In fact, not only is the generational technology gap not as large as imagined, but the marathon of video generation models entering industries has just begun. The value of large models needs to be proven through commercialization, and Sora is no exception.

First, compared to large language models that are "accessible to everyone," video generation models have higher application barriers and a smaller audience.
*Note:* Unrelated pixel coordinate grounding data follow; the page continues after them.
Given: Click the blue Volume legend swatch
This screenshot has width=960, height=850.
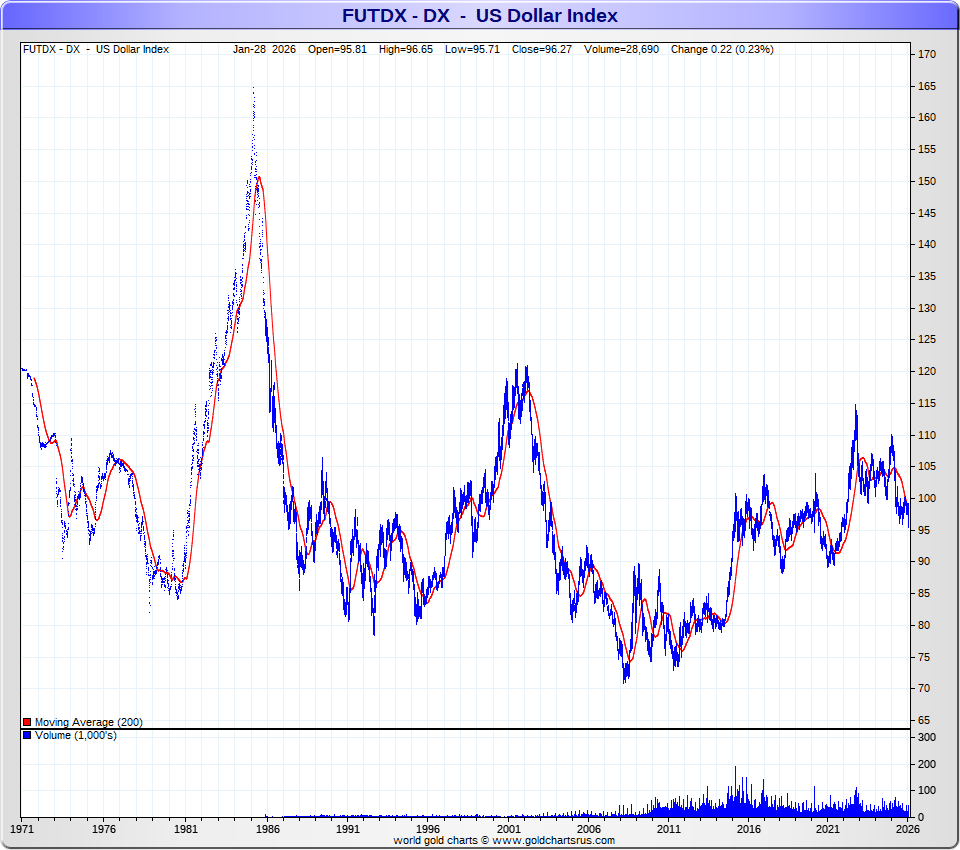Looking at the screenshot, I should click(x=27, y=735).
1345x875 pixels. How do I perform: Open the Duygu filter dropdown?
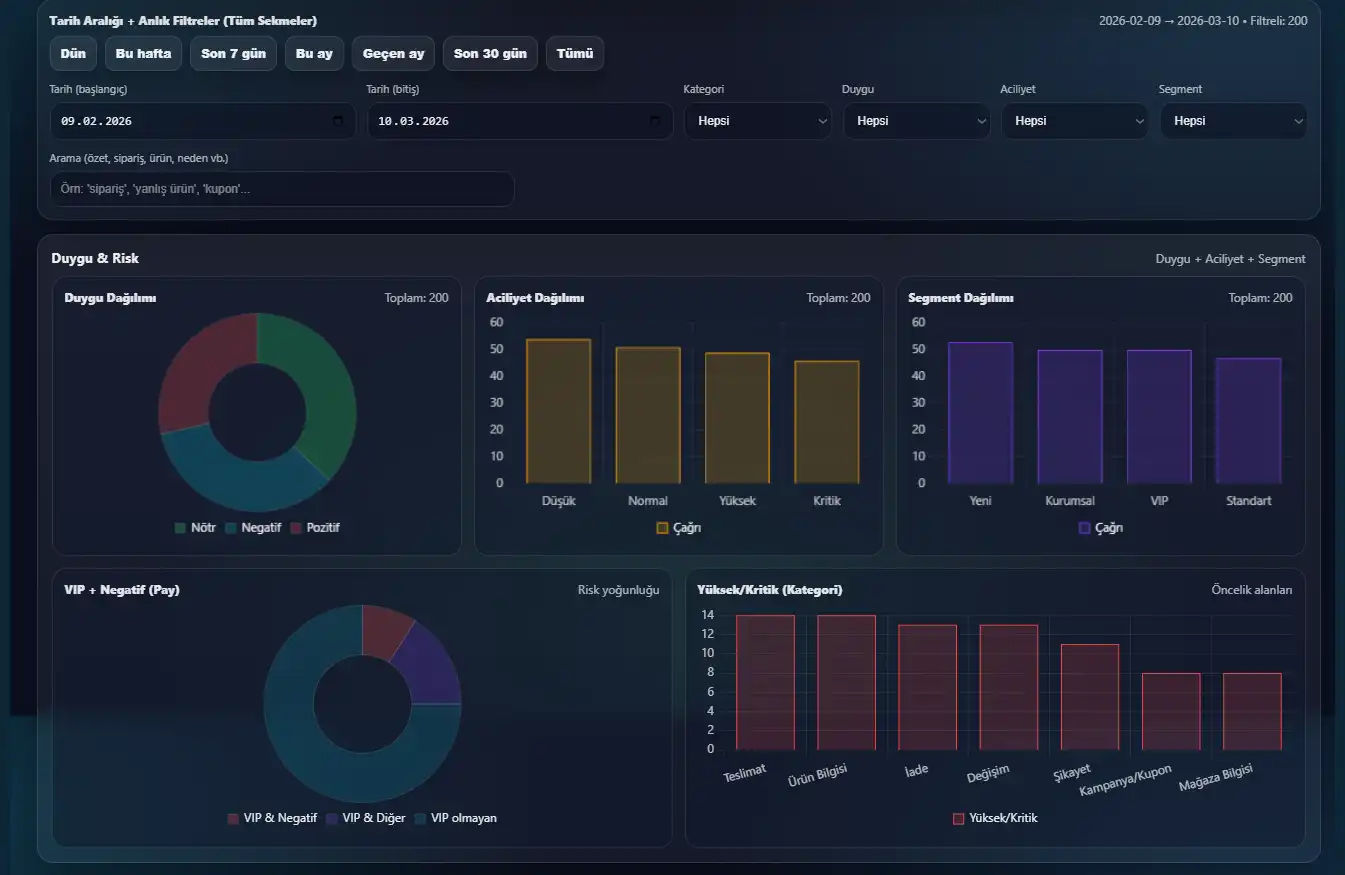coord(916,121)
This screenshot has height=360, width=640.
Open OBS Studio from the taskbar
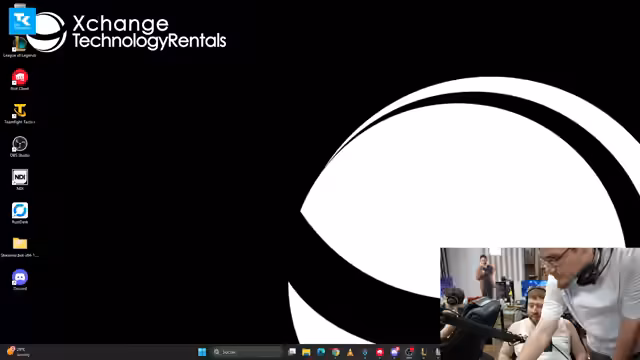[409, 352]
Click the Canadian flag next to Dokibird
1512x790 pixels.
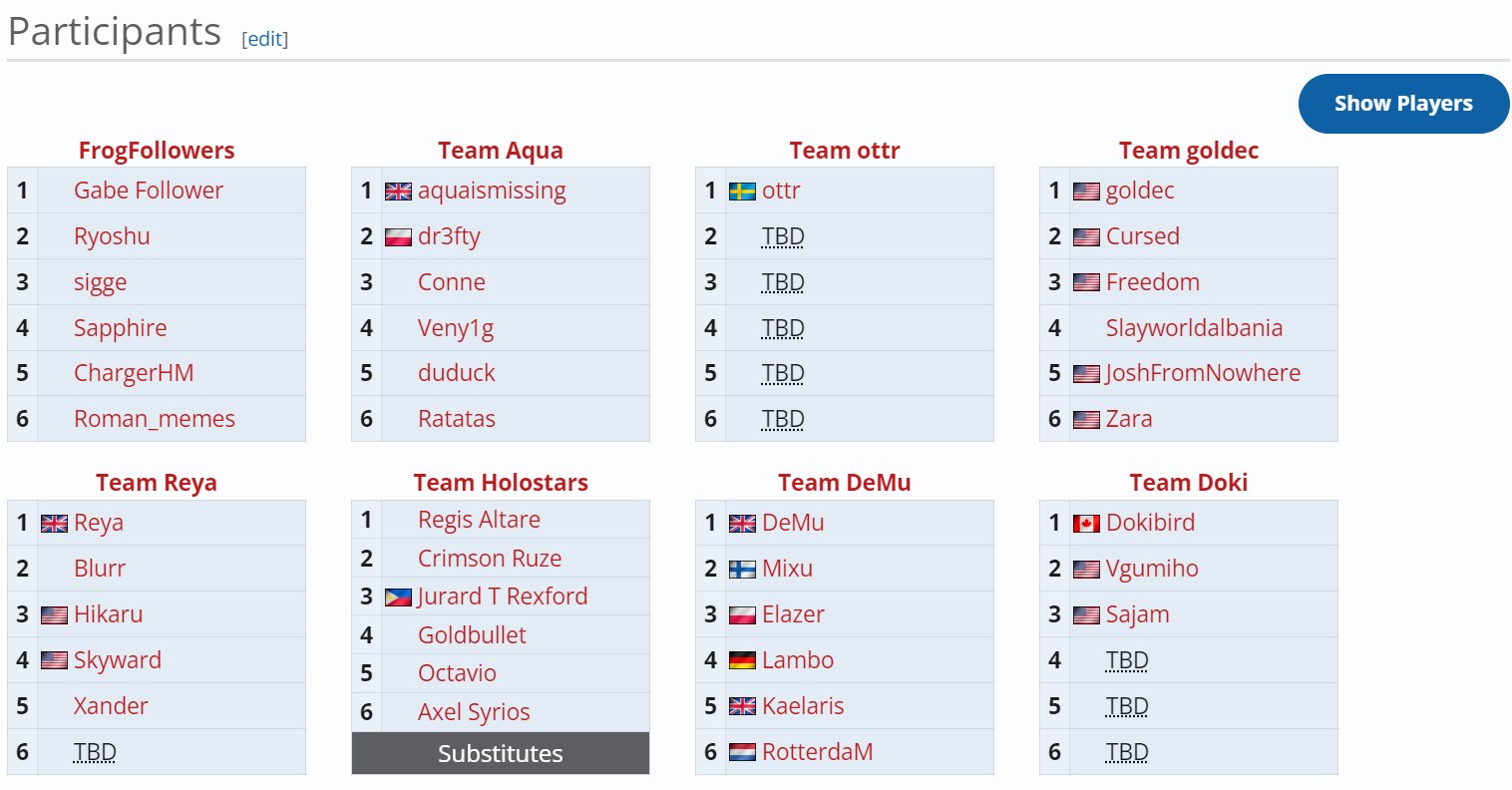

Currently, OpenAI only makes it available to creators, not to the general public like ChatGPT. It's evident that the journey from research and development to practical application for video generation models is considerably slower, with their potential applications and commercial viability still awaiting exploration.

Secondly, while Sora is powerful, cost remains a significant practical concern.

Estimates suggest that generating a single video with Sora can cost anywhere from a few dollars to several dozen dollars. For widespread public use, costs would need to be reduced to about 1% of current levels to be acceptable.

Reducing costs while simultaneously improving generation quality and logical coherence presents a critical challenge that urgently needs to be addressed. At the same time, considering the unresolved issue of 'hallucinations,' generating truly controllable and usable videos will remain costly in the short term.

These limitations provide a relatively long window of opportunity for China's AI industry, academia, and other sectors to catch up.

Currently, the extent of Sora's commercial value remains unclear, but leveraging large models to find application scenarios is an area where the Chinese market holds an advantage. China boasts abundant industries and scenarios. If Chinese AI vendors can solve specific problems for vertical industry users, refine their tools, and optimize prompt engineering for video generation models to make them accessible to non-professional users, there's significant potential to surpass GPT-4 or even GPT-5 in specialized fields.

Moreover, Chinese AI companies can build upon foundational models like Sora to drive application innovations. For instance, they could develop more sophisticated video editing capabilities or revolutionize medical education and simulation training on top of Sora, thereby pioneering commercialization pathways.

Sora represents a major breakthrough in AI-generated video technology, highlighting the notable technological gap between China and the US. For China's tech community, this serves as both a wake-up call and motivation. While acknowledging the reality gap, China's AI sector should not underestimate itself. Self-examination, strategic adjustments, and seizing the opportunity window are essential for overtaking on curves.